買おうか買わまいか…買ったとしたら、きっとこの好奇の眼差しが気にならなくなるだろうし。けれど買ってしまったら、もう後には戻れなくなりそうだ。
私はそっと目線を例の物体から横にずらし、隠しきれなかった色に溜息を吐いた。
『やっぱり買お』
私は長時間の葛藤に区切りをつけ、商品を手にレジに並んだ。
会計を済まし、早上がり出来たためにまだ日が落ちていない外を、家へ向かって寄り道せずに歩く。ぶら下がったレジ袋を見る度に憂鬱な気分になるのは何でだろう。
「おつ!今日早かったんだね」
自分のアパートの前でトンっと背中を叩かれたと思えば、私の後ろには金髪の女性が立っていた。スカジャンに雑いメイクをしているギャルみたいな彼女は中学校からの腐れ縁だった。
「びっくりした…あんたも?」
私は驚きと少しの怒りで眉を顰めながら、彼女に返す。
「うん。君は綺麗で目立つから、追いかけて来ちゃった」
来ちゃったじゃねえよ。可愛いとか思ってないくせに、こいつは毎回毎回、悪気なく私のコンプレックスを指摘しやがって。
「ん?なにこれ」
「あっ、ちょっ…」
距離感ゼロのこの女は私の手から薬局のレジ袋を強奪した。
「あーあ、やっぱり。いつかやると思ってた」
私が買った物を見た瞬間に、彼女はいつものガサツな性格からは想像できないほど静かに笑った。そして諦めにも似た表情をした彼女は、そっとそのレジ袋を私に返す。
「いつかやるって…」
「だって君自身は嫌いだったでしょ?口に出したことは無かったけど、いつか変えるんだろうなーって」
このギャルは意外と察しがいい。そして私には勿体無いくらい真っ直ぐで正直だ。いつも人の目しか気にしてない私は、自分が目立たないという理由だけで彼女に近付いた。
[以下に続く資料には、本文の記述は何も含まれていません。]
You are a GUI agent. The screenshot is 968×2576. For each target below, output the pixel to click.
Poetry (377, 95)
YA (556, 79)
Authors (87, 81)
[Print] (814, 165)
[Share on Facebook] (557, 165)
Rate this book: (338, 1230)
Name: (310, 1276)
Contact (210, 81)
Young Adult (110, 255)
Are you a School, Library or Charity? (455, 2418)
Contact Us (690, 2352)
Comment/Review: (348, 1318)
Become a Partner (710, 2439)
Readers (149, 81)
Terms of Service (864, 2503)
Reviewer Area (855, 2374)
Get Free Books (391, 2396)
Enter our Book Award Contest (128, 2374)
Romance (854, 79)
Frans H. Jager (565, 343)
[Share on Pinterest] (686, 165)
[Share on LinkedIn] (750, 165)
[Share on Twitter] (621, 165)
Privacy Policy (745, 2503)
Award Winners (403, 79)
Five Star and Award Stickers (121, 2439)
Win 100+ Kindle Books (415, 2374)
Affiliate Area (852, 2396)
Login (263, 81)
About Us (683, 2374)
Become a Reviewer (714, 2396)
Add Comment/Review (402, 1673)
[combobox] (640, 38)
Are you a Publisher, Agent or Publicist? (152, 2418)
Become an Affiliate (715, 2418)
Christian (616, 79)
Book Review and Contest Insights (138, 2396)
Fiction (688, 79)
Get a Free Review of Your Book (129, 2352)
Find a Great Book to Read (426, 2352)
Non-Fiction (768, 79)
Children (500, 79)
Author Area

そのことも、きっと彼女は分かってるんだろう。
「反対しないの?」
「あたしはもう変えた身ですから」
ニヒヒと笑う彼女は、いつも自分の選択に誇りを持っていた。
羨ましい、羨ましい、羨ましい。彼女みたいにキラキラしたくて近付いたのに、眩し過ぎて、私が失明しそうだった。
「あ、でも君の色、あたしは大好きだから。変える前に堪能させて」
そう言うが早いか
「幾らあたしが好きだと言っても、信じてくれなかったけど」
と痛いところを突きながら私の帽子を取った。
さらり。帽子に押し込んだ色が緩やかに波打ちながら解けていく。
「どれだけあたしが染めたって、君の色にはなれない」
羨ましい。彼女は眉尻を下げてそう言った。
彼女は「君を見てると、黒がつまんなくなってくるわ」と言って、ころころと色を変え始めたけれど、絶対に私の色にしたことは無かった。
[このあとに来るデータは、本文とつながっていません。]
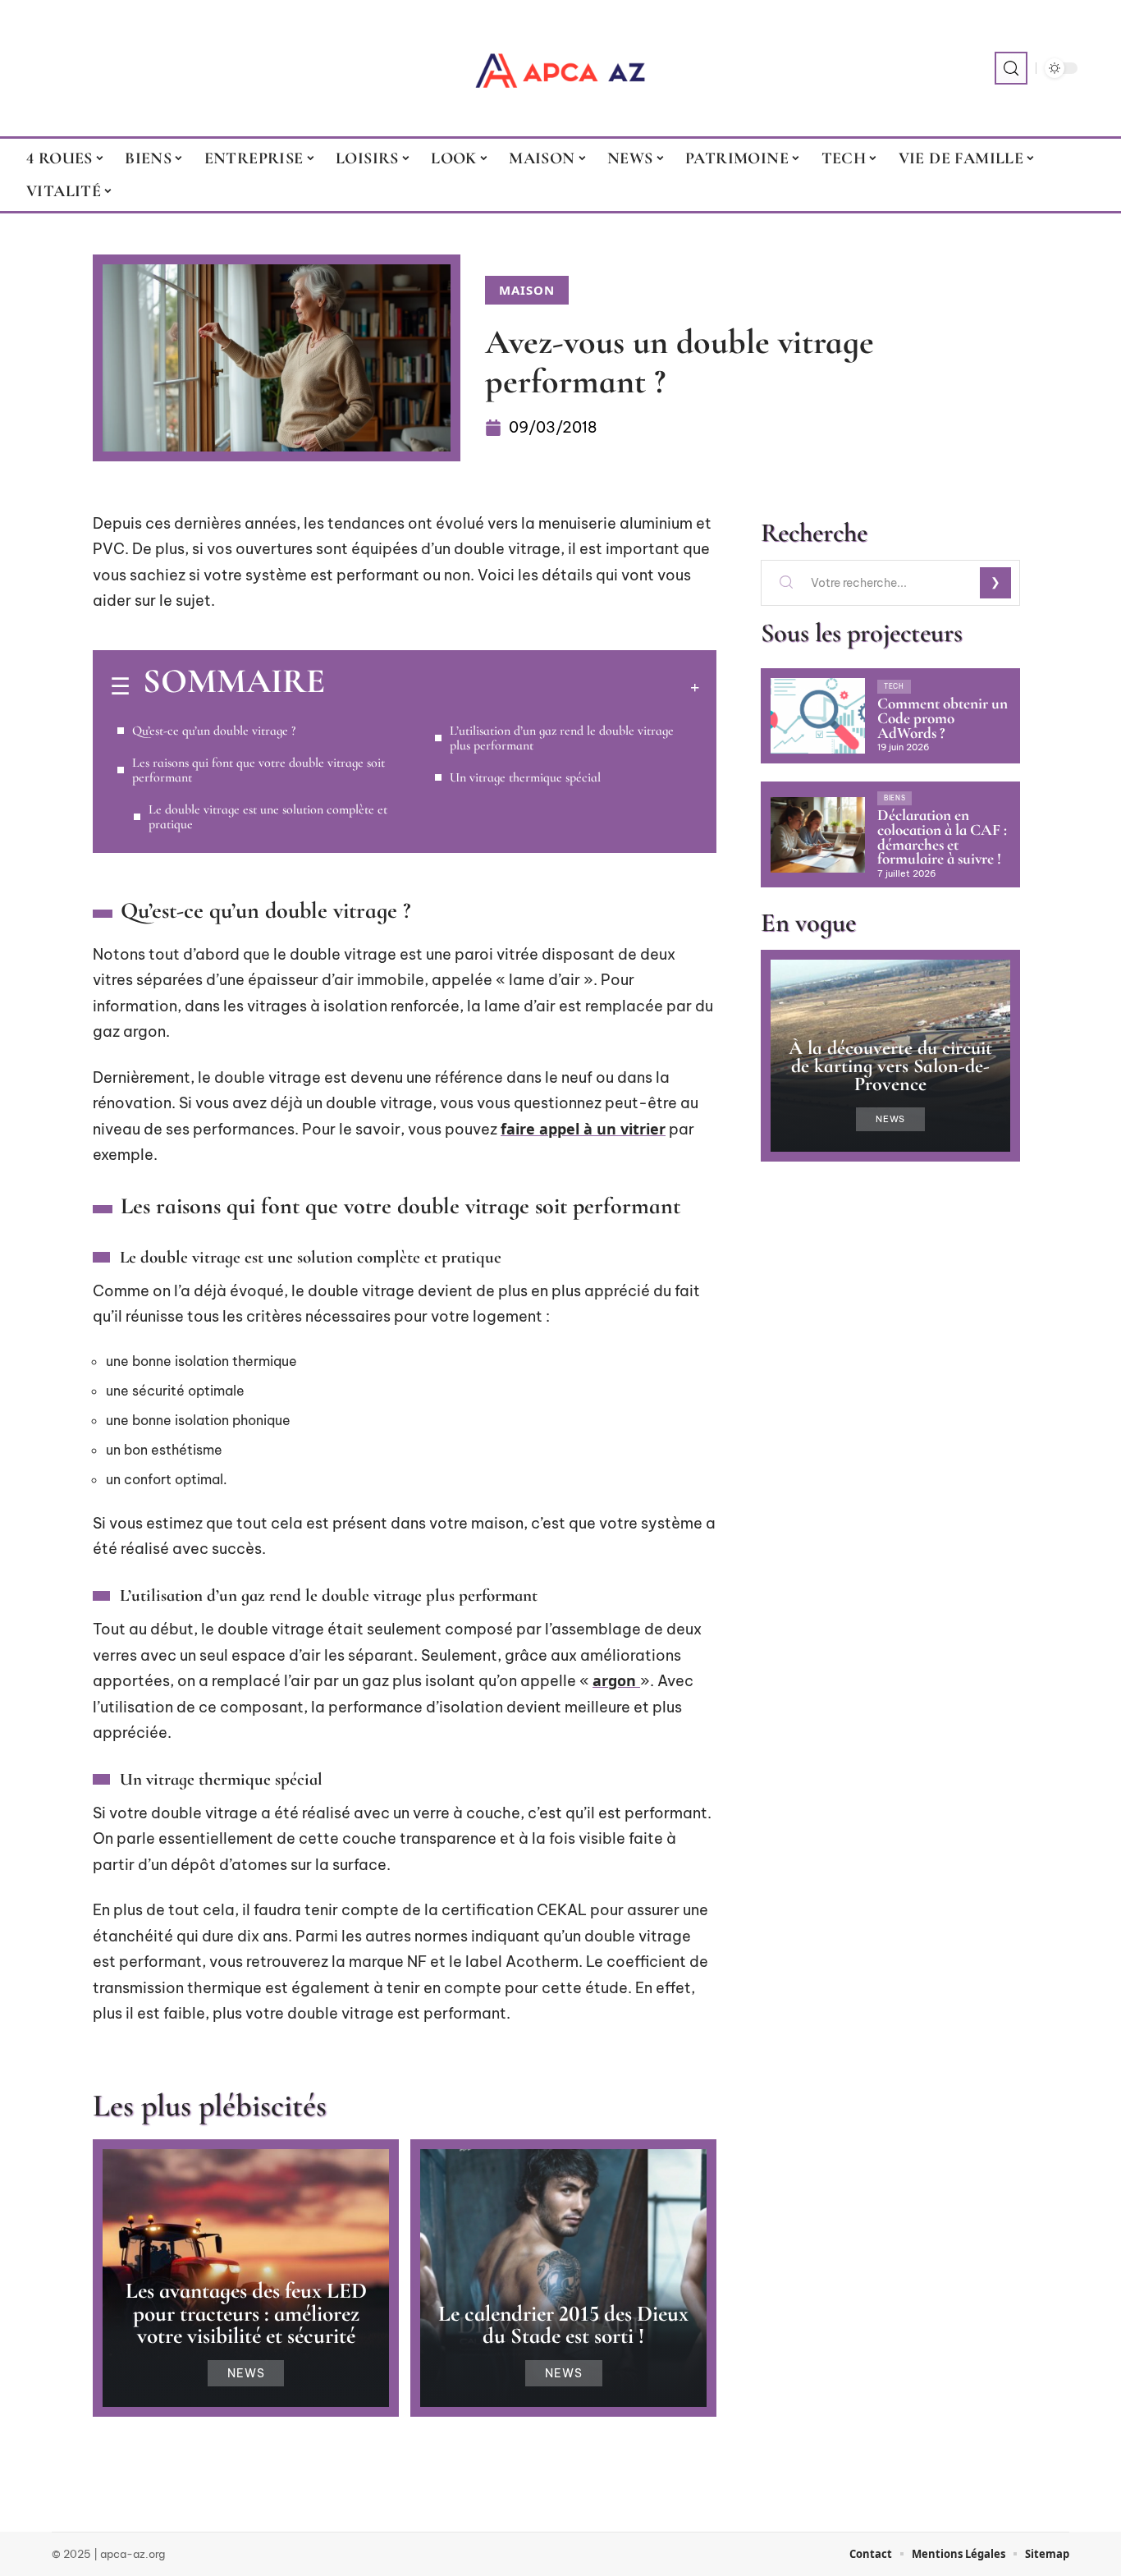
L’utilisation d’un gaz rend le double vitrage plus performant (562, 738)
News (246, 2373)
太陽が静かに沈み始め、空がオレンジ色に染まっていく。
「綺麗だよ。君がどう思おうと、この夕日みたいな君の髪の色が私は大好き」
確かにこの色は私の色と同じだった。私が嫌いだと蔑んだ、この髪の色に世界は染まっていく。
地毛のせいでイジメられたり、変な目で見られた回数なんて数える方が馬鹿らしい。ギャルである彼女の側にいれば目立たないとか、自分の保身しか考えていない私に彼女はいつも君の色は綺麗だと笑った。
そっと、彼女が私の髪にキスをする。そして名残惜しそうに髪から手を離すけど、私が色を変えることを引き留めはしない。
別に私だって、私の色が元から嫌いなわけじゃ無い。ただ嫌いになっただけ。
じゃあね、と帰ろうとする彼女に
「あんたにあげる」
と黒染めを押し付けた。
「え?」
素っ頓狂な声をあげる彼女に向かって
「あんたが私の色を好きでいてくれるなら、私も自分の色を好きになってみようと思う」
嫌いになったなら、また好きになればいい話だ。
もう夕日は沈んでしまったけれど、私の赤はキラキラと輝いていた。